Tender tears. Feeling loss. Feeling change. Feeling what could have been… if only. Feeling the suffering and pain of so many timelines and other souls in the Now.
It is personal. It is global. It is collective. It is the longing and the ache of harmony. The longing for communication between hearts and souls that may be unresolved for fear of seeing and feeling our hidden pain and shadow.
Soul Cry runs deep. This time last year I was alone for my upcoming birthday. It was a grueling experience to feel that complete alone-ness from a part of me. Yet all I could do is create space for it. Call out to the Divine for holding and Grace. It was a loss of family to my parts that led me to my Inner Orphan. The separated God-baby within. The connection through the flood of pain was a life-line over the days and weeks that followed. I tapped into the separation wound that helped me begin my way back Home by bringing my Orphan back into my Heart.

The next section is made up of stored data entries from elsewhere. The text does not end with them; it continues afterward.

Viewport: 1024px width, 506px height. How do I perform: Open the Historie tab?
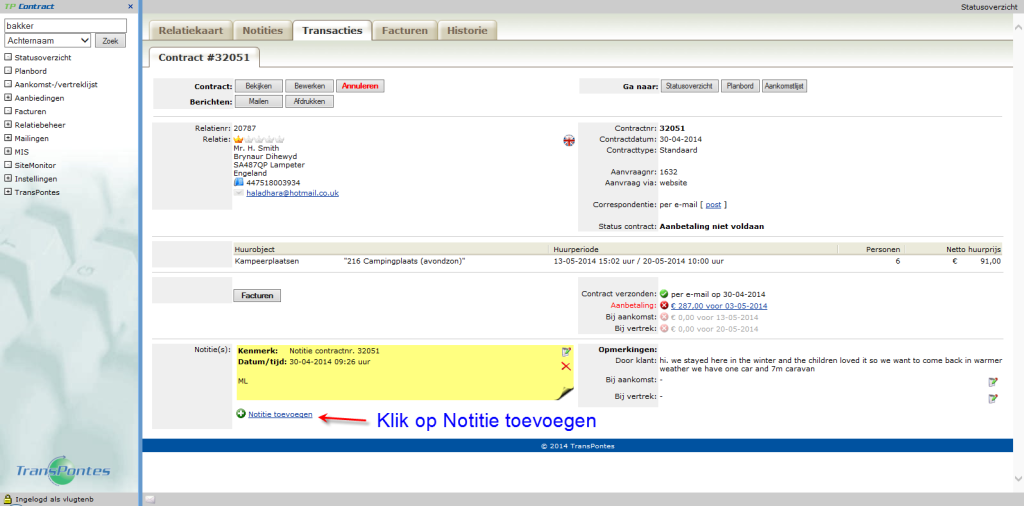pos(467,31)
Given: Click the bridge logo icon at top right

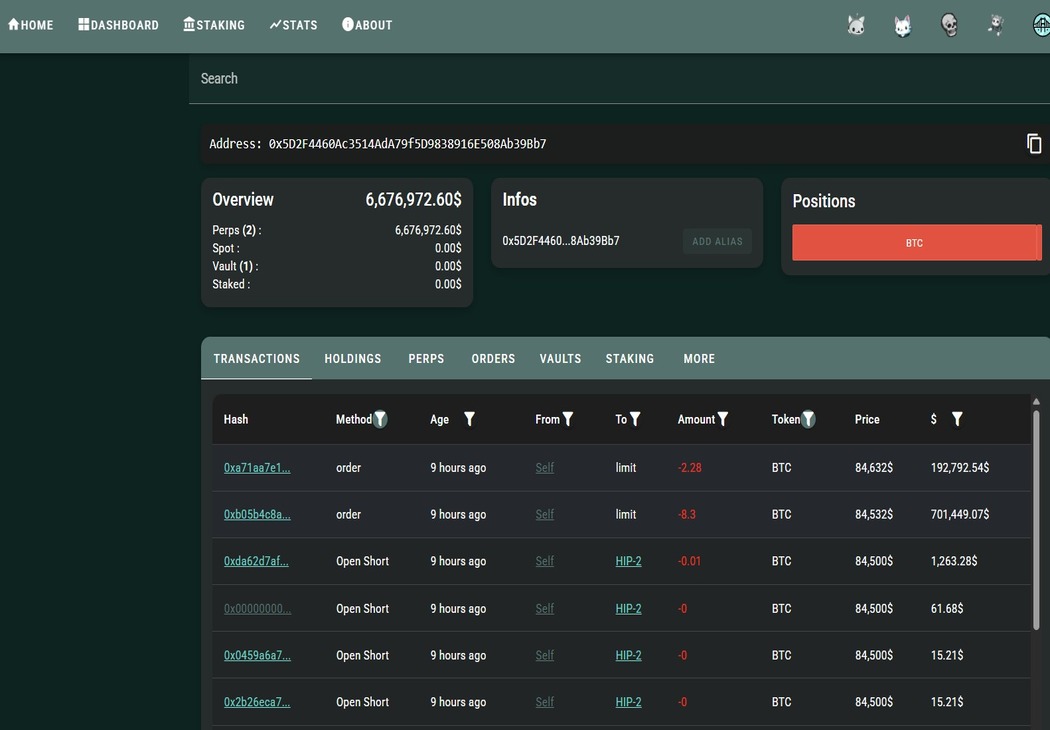Looking at the screenshot, I should point(1041,25).
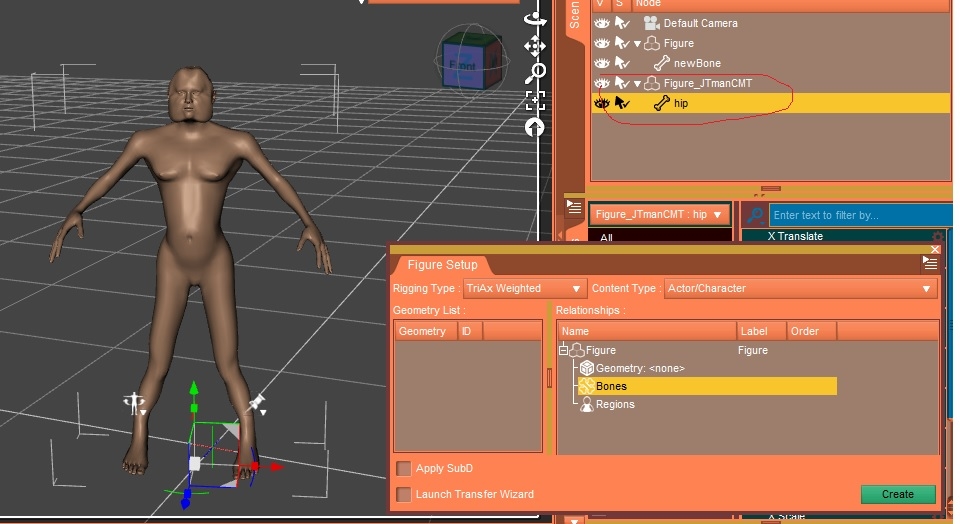
Task: Collapse the Figure_JTmanCMT node in the scene tree
Action: pyautogui.click(x=638, y=83)
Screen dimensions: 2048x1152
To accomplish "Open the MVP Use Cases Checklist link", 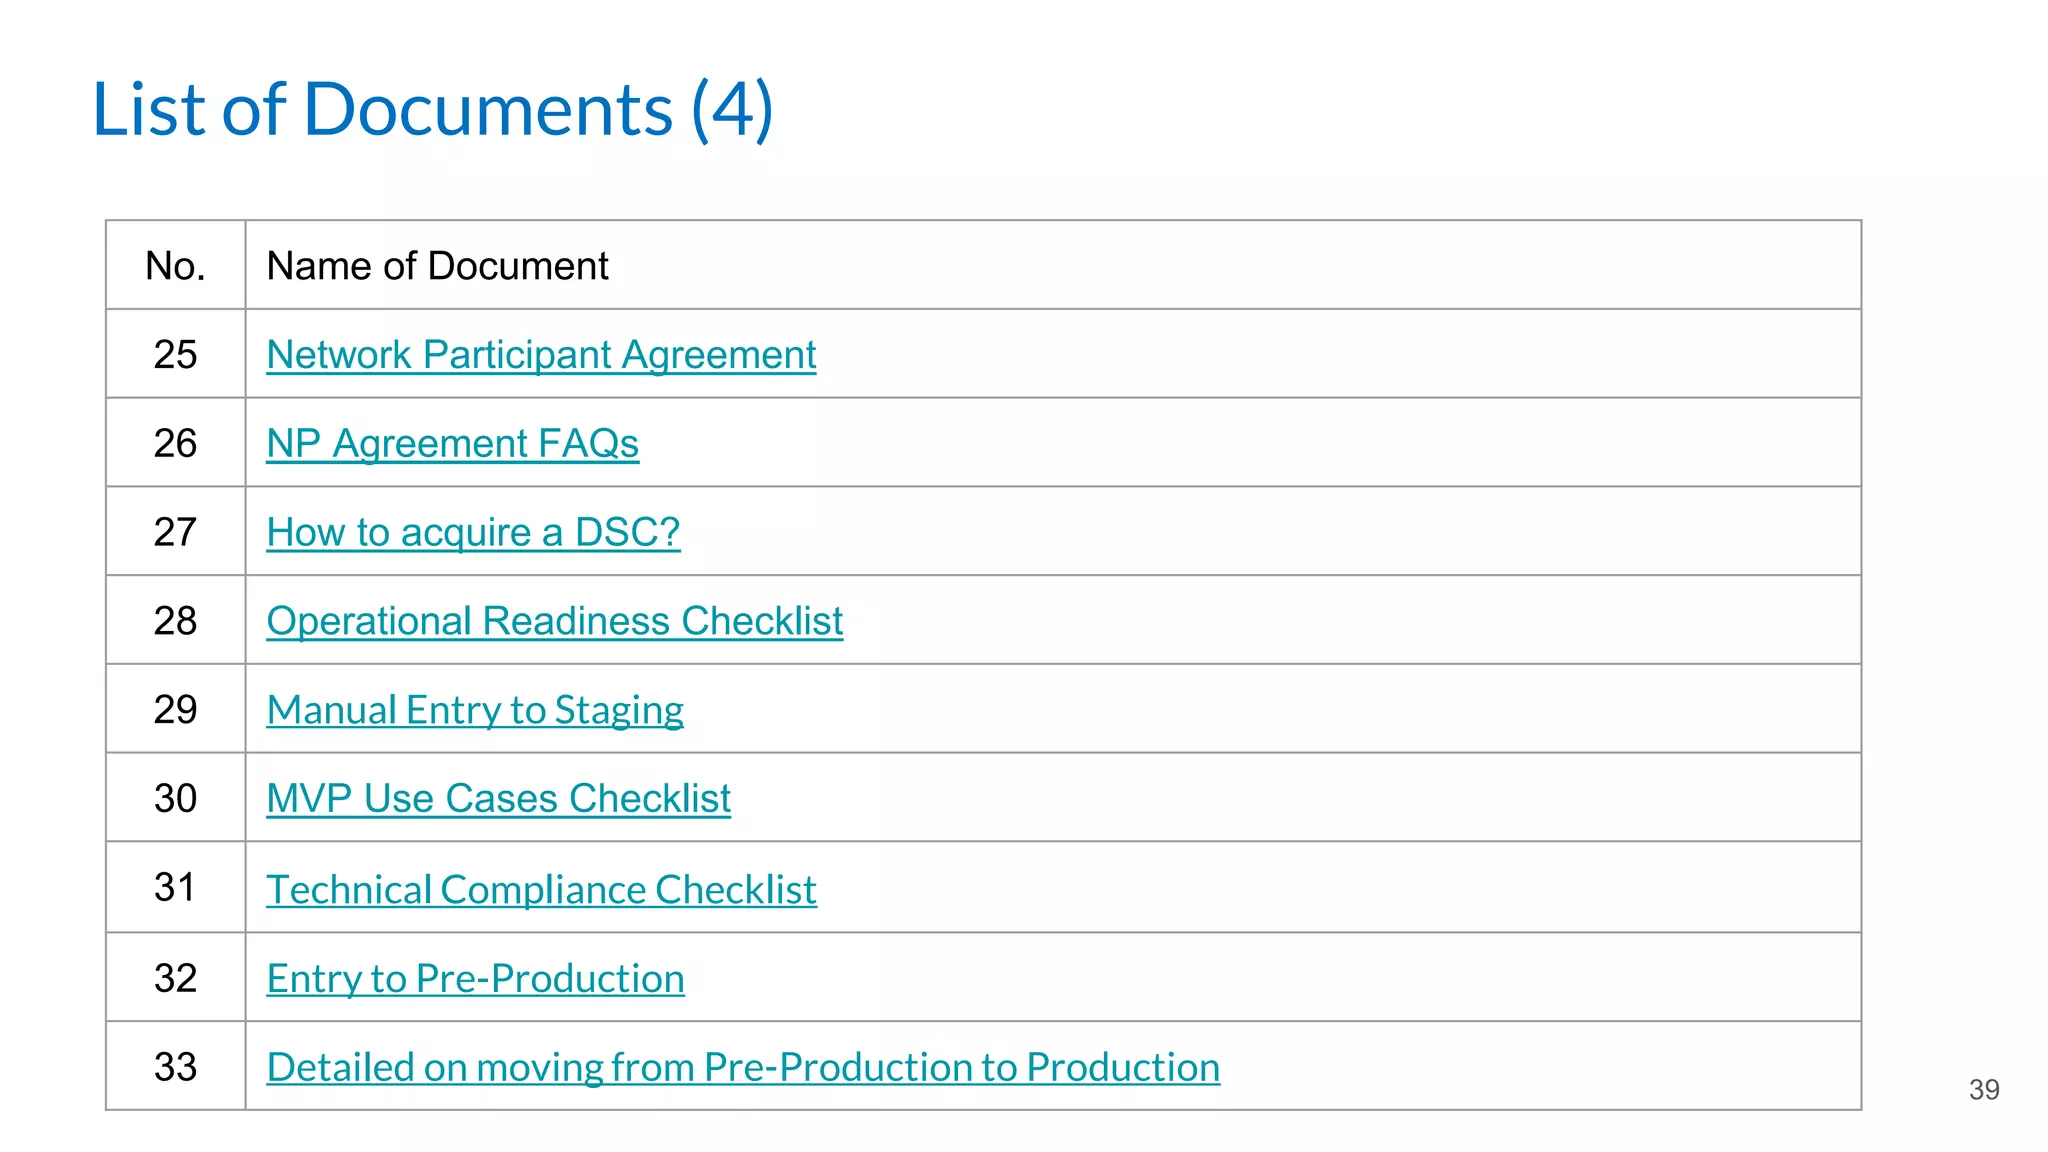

This year I will not be alone, but it will be different. Family/community is sorting and shifting. There is sadness, yet there is a trust and a grace that will never go away from that experience last year. There is Grand Sorting out underway for us all. Between the masculine and the feminine, good and evil, us and them. It is duality seeking harmony, but that is a messy business.
I feel SoulCry leads us to our most profound experience of Life. It is the rain that clears the sky so that we can see the depth of our true nature as Love Itself. We are not Alone because we are All-one. So the experience I had last year was a personal yet collective aching and calling out to Love. To feel loved. To be loved. To become Love.
When we hear about men, women, and children being abused and treated like commodities in a most Unholy way, underneath the Rage is SoulCry. It is the realization that there is a deep rift in Love’s ocean floor. A place where we dare not tread for it encapsulates our deepest ache and fear of separation from the Holy. To go into the cry is to not get lost in it or to suffer in it, but to feel the textures of it when it does come. It can be lost or tortured soul aspects that are seeking the light of your Essence and the warmth of your heart.
It is usually after the resting of the SoulTire that SoulCry may come into the space. Your soul may have been busy in fighting and searching for so long that it has glossed over the deeper pain. That is understandable and even self-loving. Yet there are times we are brought to SoulCry when it just runs out of steam for anything else. It is like letting a tap open on a reservoir, it doesn’t have to be knocked down completely. Though sometimes it just happens that way. Your life preserver is the feeling and the crying.
On the other side of the SoulCry is a new land. There is clarity. There is a new relationship to Life. There is a new awareness of the Power of Love and how we can be an ambassador of it to the Dark, for the Darkness is what gives Love its purpose. Your SoulCry is a part of your SoulFire. How we relate to it, permit it, and hold it changes us and the world profoundly.